» **Text shown**
----------------------------------------

Using guidance from Canadian Generally Accepted Accounting Principals (Canadian GAAP) under EIC 142 – “Revenue Arrangements With Multiple Deliverables” (EIC 142) and U.S. GAAP under EITF 00-21, “Revenue Arrangements with Multiple Deliverables” (EITF 00-21), we concluded this single transaction with




multiple deliverables did not consist of more than one unit of accounting in accordance with paragraph 9 (b) of EITF 00-21 (see Appendix “A” for excerpts from EITF 00-21).

We deferred and amortized on a straight line basis the upfront payments, representing an aggregate $80 million (Cdn.), over the term of the agreement, consistent with Staff Accounting Bulletin 104 – Revenue Recognition (see Schedule “A” for excerpts of this Bulletin applicable to license fee revenue, non-refundable upfront fees and recognition of service revenue).  This amortization results in revenue of approximately Cdn $17 million per year (or approximately 0.1% of 2005 operating revenue).  Given this contract represents such a small percentage of revenue, it does not merit reference under “significant accounting policies” and accordingly, we will delete the reference to “revenues associated with multi-element arrangements” in our next annual filing.

c.               What consideration was given to Emerging Issue Task Force Issue 00-21 to determine what differences, if any, must be reported under U.S. Generally Accepted Accounting Principles, (“U.S. GAAP”).

----------------------------------------

» **Brief**
Reproduce the revenue-recognition passage above in full, word for word.

» **Provided data**
----------------------------------------

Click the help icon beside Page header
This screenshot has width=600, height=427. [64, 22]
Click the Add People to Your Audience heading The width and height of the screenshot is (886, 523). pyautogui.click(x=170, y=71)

----------------------------------------

» **Solution for this exercise**
Using guidance from Canadian Generally Accepted Accounting Principals (Canadian GAAP) under EIC 142 – “Revenue Arrangements With Multiple Deliverables” (EIC 142) and U.S. GAAP under EITF 00-21, “Revenue Arrangements with Multiple Deliverables” (EITF 00-21), we concluded this single transaction with




multiple deliverables did not consist of more than one unit of accounting in accordance with paragraph 9 (b) of EITF 00-21 (see Appendix “A” for excerpts from EITF 00-21).

We deferred and amortized on a straight line basis the upfront payments, representing an aggregate $80 million (Cdn.), over the term of the agreement, consistent with Staff Accounting Bulletin 104 – Revenue Recognition (see Schedule “A” for excerpts of this Bulletin applicable to license fee revenue, non-refundable upfront fees and recognition of service revenue).  This amortization results in revenue of approximately Cdn $17 million per year (or approximately 0.1% of 2005 operating revenue).  Given this contract represents such a small percentage of revenue, it does not merit reference under “significant accounting policies” and accordingly, we will delete the reference to “revenues associated with multi-element arrangements” in our next annual filing.

c.               What consideration was given to Emerging Issue Task Force Issue 00-21 to determine what differences, if any, must be reported under U.S. Generally Accepted Accounting Principles, (“U.S. GAAP”).